Parece -aunque habrá que estar a lo que digan los fundamentos- que la sentencia va a salvar la responsabilidad patrimonial de la Administración sobre la base de que había una obligación legal de soportar las restricciones sufridas. Previsión razonable pero que deberá confirmarse por la jurisdicción ordinaria, puesto que el Tribunal Supremo sólo cede su prevalencia en materia de garantías constitucionales. De esta manera, el efecto práctico fundamental será la nulidad de las sanciones administrativas impuestas por vulneración de los preceptos declarados inconstitucionales y que no sean firmes, las cuales, además, ya están siendo cuestionadas por la falta de tipo infractor específico. Un aviso a recurrentes apresurados: la obligación de llevar mascarilla no está entre ellas, por lo que sólo las sanciones por salir a la calle, muy frecuentes los primeros días de la alarma, se verán afectadas.

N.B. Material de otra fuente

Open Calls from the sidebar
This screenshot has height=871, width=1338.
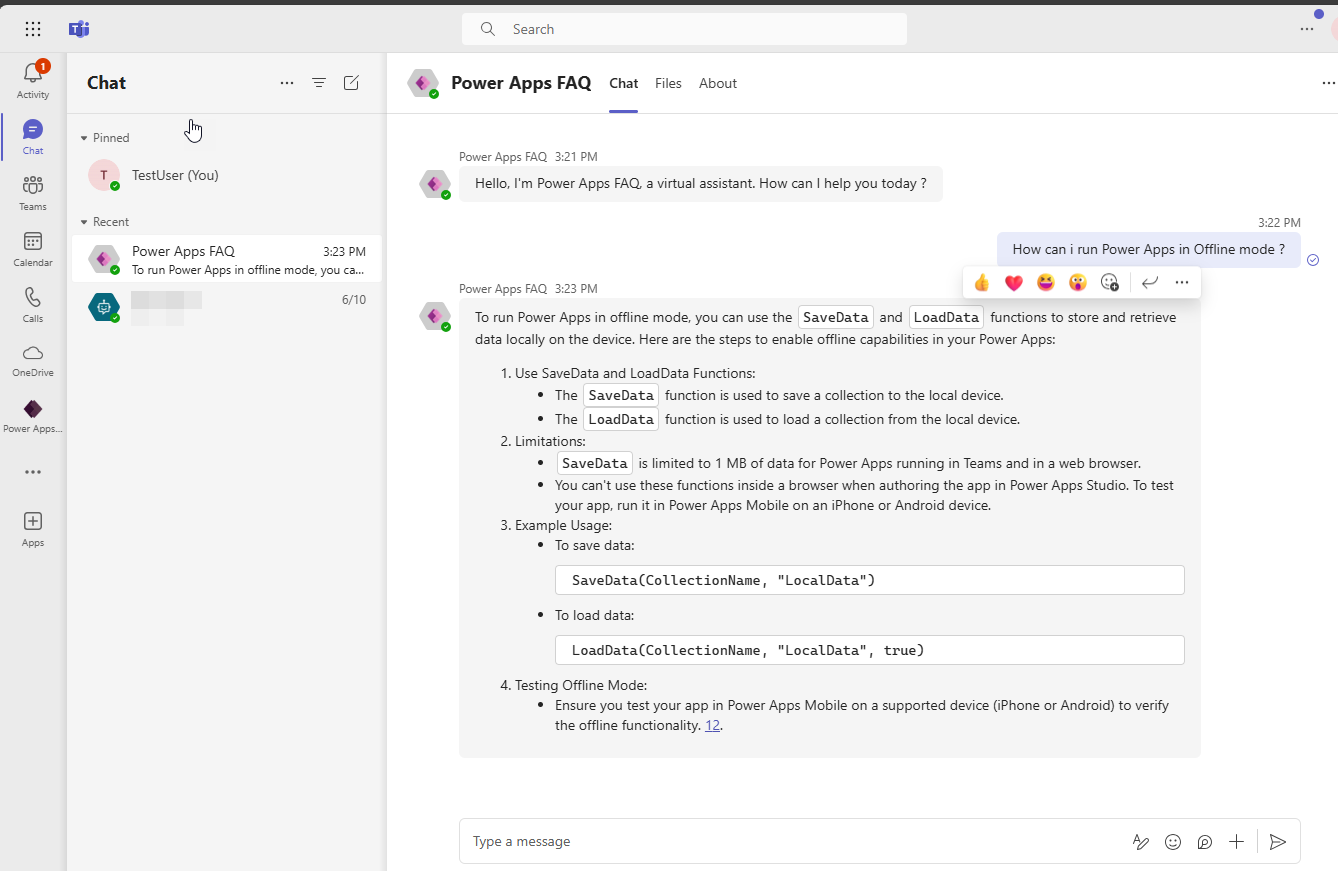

Más allá de ello hay que celebrar, nuevamente, la reacción de los encargados de aplicar la ley en la salvaguarda del Estado de derecho. La pandemia ha aflorado tendencias autoritarias en muchos niveles -singularmente en el Gobierno de la nación- que creíamos superadas. Y lo ha hecho ante la pasividad de una parte importante de la sociedad española a la que el miedo justificado por la pandemia ha recortado su apetito por la libertad. Es verdad que los resultados electorales en Madrid el 4 de mayo demuestran que, al menos en esta Comunidad, la tendencia es minoritaria. Pero justo es reconocer que en estos meses trágicos y complicados los jueces y magistrados, junto a los funcionarios responsables de los servicios jurídicos de muchas Administraciones y la academia, han sabido estar a la altura de los tiempos y proteger, como por otro lado es su obligación, los derechos de todos. Hoy la Constitución sigue reconociéndose en esa «dignidad de la persona» y de «los derechos inviolables que le son inherentes» a los que su artículo 10.1 considera «fundamento del orden político y la paz social». ¡Que sea por muchos años!
Fabio Pascua Mateo es profesor titular de la UCM.